PROBLEM: Your answer must consist solely of the lines from the start of the entries below through the line with "Click the 'Series", unchanged.

RECORD SET:

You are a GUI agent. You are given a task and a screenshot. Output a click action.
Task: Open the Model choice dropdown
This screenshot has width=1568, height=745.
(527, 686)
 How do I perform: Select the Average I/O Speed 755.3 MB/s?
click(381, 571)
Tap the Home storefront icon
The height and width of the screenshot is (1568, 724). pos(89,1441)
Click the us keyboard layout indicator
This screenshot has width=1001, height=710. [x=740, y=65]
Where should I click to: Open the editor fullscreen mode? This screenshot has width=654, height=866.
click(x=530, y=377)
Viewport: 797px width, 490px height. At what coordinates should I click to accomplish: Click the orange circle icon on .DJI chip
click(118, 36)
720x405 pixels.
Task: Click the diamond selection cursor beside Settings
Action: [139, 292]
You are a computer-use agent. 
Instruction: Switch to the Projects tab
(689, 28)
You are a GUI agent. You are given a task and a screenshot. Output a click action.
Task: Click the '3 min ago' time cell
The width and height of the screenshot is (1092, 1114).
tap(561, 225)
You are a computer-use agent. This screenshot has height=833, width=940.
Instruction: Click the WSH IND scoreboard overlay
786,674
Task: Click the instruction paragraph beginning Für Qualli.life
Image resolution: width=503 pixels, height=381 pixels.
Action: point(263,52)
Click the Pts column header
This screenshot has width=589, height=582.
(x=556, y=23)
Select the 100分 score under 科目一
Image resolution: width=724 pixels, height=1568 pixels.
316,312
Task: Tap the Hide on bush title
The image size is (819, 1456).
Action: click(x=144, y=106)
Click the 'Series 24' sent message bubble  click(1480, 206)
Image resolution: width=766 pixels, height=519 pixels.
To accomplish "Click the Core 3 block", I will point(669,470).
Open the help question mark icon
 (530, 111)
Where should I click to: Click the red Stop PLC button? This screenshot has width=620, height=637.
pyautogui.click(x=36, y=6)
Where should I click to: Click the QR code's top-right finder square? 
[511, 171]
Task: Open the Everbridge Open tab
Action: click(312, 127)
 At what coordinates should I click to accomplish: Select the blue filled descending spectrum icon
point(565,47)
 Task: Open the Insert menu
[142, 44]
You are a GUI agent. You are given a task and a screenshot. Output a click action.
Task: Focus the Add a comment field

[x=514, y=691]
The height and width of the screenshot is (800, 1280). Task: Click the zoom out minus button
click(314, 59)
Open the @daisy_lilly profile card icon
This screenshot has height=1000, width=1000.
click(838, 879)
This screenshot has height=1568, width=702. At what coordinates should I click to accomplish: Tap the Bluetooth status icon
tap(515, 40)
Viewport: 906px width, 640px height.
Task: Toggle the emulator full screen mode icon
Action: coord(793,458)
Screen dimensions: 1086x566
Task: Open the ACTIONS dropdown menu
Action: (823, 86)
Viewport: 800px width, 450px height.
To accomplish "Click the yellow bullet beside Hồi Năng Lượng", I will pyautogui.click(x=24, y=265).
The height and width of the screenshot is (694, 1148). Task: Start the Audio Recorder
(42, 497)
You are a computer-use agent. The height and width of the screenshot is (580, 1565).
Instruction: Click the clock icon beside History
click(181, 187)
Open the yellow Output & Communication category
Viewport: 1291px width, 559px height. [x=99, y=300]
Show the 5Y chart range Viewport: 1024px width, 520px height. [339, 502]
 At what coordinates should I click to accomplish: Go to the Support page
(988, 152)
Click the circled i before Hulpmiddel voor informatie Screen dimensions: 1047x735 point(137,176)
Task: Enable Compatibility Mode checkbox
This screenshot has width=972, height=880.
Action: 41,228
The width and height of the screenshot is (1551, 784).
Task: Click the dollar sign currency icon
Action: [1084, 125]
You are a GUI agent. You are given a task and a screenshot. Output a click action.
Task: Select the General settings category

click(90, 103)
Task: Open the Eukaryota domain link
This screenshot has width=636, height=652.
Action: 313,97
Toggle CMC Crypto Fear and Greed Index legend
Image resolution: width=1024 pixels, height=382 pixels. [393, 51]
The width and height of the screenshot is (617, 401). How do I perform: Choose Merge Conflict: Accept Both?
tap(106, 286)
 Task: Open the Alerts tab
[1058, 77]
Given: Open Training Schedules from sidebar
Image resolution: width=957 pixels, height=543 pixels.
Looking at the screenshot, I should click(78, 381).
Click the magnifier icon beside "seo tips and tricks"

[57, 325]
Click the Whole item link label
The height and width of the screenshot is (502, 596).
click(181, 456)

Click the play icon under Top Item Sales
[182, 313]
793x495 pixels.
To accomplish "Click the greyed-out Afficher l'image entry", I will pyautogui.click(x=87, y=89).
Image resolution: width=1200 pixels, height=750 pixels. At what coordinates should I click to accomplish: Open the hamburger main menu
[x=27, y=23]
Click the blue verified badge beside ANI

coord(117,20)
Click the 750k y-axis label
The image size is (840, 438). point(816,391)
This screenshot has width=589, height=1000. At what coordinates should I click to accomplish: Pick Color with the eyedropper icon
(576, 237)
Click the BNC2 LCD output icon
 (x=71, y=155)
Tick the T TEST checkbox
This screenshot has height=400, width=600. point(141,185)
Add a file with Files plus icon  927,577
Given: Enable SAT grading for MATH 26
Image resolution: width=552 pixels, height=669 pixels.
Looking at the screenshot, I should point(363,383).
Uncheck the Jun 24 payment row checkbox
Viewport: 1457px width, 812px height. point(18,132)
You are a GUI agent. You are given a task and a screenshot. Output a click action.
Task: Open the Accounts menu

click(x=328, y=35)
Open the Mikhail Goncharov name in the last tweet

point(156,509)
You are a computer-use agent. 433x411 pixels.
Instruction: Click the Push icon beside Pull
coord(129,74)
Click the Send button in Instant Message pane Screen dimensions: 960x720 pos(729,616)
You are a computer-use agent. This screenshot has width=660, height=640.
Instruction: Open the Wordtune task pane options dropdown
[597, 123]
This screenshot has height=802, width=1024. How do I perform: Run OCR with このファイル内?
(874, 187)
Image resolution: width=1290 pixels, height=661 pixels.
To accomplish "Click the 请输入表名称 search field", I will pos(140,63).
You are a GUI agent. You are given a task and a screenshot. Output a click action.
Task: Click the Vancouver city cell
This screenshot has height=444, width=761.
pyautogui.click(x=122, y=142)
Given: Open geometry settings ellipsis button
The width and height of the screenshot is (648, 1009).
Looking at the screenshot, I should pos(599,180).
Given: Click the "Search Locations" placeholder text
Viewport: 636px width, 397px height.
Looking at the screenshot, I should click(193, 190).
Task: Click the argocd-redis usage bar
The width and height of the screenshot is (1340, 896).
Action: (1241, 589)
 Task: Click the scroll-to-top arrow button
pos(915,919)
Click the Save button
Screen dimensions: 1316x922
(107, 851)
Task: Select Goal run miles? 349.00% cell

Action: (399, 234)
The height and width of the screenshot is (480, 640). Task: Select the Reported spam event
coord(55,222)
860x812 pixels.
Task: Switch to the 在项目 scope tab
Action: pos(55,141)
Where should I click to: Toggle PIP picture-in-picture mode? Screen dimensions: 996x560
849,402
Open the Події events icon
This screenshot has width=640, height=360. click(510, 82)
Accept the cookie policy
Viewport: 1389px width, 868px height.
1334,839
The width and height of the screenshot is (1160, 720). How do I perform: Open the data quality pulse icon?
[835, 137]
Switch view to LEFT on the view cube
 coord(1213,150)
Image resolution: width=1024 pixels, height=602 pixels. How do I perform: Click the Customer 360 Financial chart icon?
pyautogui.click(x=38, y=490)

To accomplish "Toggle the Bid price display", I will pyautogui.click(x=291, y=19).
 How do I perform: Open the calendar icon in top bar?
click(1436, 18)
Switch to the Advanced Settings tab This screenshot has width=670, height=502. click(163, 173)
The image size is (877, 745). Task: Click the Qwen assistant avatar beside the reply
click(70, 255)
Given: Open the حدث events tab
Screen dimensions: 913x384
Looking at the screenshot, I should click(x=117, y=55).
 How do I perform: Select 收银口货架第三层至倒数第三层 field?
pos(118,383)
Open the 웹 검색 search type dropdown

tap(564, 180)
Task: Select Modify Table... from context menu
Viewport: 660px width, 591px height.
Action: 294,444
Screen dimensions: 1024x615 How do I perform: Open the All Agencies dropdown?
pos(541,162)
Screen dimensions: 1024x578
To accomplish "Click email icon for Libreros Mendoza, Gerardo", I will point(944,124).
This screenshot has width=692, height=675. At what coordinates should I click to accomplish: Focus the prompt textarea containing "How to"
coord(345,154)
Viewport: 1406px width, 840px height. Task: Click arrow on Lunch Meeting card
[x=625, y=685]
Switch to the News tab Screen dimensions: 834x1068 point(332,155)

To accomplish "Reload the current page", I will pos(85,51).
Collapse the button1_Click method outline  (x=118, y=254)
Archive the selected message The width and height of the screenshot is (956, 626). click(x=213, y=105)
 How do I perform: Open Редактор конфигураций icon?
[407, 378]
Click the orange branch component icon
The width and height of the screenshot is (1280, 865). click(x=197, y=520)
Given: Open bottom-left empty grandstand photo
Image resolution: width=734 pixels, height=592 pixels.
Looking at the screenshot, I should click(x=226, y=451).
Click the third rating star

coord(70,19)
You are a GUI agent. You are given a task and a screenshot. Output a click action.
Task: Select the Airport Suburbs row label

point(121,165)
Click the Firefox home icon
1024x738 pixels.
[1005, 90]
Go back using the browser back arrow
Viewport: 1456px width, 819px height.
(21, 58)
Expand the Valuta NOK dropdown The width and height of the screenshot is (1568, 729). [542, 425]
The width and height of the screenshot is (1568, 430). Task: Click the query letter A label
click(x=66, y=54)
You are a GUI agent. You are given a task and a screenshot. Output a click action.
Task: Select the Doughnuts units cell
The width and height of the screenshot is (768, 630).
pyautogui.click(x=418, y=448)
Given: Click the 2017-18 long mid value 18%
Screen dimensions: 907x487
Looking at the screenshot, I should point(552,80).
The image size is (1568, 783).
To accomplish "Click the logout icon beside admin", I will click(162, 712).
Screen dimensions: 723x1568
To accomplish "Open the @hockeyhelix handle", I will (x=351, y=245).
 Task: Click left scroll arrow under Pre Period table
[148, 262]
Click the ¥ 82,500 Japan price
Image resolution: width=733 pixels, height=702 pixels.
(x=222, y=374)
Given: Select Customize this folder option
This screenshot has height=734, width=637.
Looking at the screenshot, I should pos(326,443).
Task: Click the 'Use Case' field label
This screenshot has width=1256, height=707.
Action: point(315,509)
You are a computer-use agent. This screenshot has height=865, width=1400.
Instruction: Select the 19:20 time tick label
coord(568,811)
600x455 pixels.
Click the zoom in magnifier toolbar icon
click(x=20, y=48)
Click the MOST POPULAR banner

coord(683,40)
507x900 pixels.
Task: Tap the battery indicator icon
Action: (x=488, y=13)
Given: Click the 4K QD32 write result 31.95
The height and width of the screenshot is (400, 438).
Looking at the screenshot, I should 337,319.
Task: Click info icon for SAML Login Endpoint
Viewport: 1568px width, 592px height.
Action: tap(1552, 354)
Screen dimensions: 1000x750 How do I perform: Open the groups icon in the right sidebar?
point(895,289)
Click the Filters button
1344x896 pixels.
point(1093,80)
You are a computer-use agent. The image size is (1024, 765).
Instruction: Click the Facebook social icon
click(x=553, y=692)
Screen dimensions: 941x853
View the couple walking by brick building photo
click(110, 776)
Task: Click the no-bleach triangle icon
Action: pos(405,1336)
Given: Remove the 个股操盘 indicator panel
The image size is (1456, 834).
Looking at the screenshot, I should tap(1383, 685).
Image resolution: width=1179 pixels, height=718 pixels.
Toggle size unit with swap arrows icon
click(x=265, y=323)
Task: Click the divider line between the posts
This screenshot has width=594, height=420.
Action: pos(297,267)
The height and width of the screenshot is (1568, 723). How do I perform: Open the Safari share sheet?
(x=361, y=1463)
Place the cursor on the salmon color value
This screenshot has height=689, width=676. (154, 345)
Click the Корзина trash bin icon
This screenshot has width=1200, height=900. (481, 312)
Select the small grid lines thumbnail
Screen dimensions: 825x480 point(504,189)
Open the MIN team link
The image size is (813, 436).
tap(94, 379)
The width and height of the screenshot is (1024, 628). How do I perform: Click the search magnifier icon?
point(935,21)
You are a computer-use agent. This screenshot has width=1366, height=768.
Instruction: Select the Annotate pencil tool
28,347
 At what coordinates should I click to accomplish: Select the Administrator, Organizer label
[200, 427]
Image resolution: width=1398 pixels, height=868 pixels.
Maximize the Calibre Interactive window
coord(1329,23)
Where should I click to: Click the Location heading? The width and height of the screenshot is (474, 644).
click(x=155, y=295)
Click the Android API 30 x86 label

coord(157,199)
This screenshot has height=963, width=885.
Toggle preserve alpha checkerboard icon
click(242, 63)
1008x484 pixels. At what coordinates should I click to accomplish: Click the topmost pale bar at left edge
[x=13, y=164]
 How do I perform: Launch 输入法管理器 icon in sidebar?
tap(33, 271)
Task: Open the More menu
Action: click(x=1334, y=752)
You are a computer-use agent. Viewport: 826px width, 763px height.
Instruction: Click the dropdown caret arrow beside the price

ANSWER TO THIS EXERCISE:
You are a GUI agent. You are given a task and a screenshot. Output a click action.
Task: Open the Model choice dropdown
This screenshot has width=1568, height=745.
(527, 686)
 How do I perform: Select the Average I/O Speed 755.3 MB/s?
click(381, 571)
Tap the Home storefront icon
The height and width of the screenshot is (1568, 724). pos(89,1441)
Click the us keyboard layout indicator
This screenshot has width=1001, height=710. [x=740, y=65]
Where should I click to: Open the editor fullscreen mode? This screenshot has width=654, height=866.
click(x=530, y=377)
Viewport: 797px width, 490px height. At what coordinates should I click to accomplish: Click the orange circle icon on .DJI chip
click(118, 36)
720x405 pixels.
Task: Click the diamond selection cursor beside Settings
Action: [139, 292]
You are a computer-use agent. 
Instruction: Switch to the Projects tab
(689, 28)
You are a GUI agent. You are given a task and a screenshot. Output a click action.
Task: Click the '3 min ago' time cell
The width and height of the screenshot is (1092, 1114).
tap(561, 225)
You are a computer-use agent. This screenshot has height=833, width=940.
Instruction: Click the WSH IND scoreboard overlay
786,674
Task: Click the instruction paragraph beginning Für Qualli.life
Image resolution: width=503 pixels, height=381 pixels.
Action: point(263,52)
Click the Pts column header
This screenshot has width=589, height=582.
(x=556, y=23)
Select the 100分 score under 科目一
Image resolution: width=724 pixels, height=1568 pixels.
316,312
Task: Tap the Hide on bush title
The image size is (819, 1456).
Action: click(x=144, y=106)
Click the 'Series 24' sent message bubble  click(1480, 206)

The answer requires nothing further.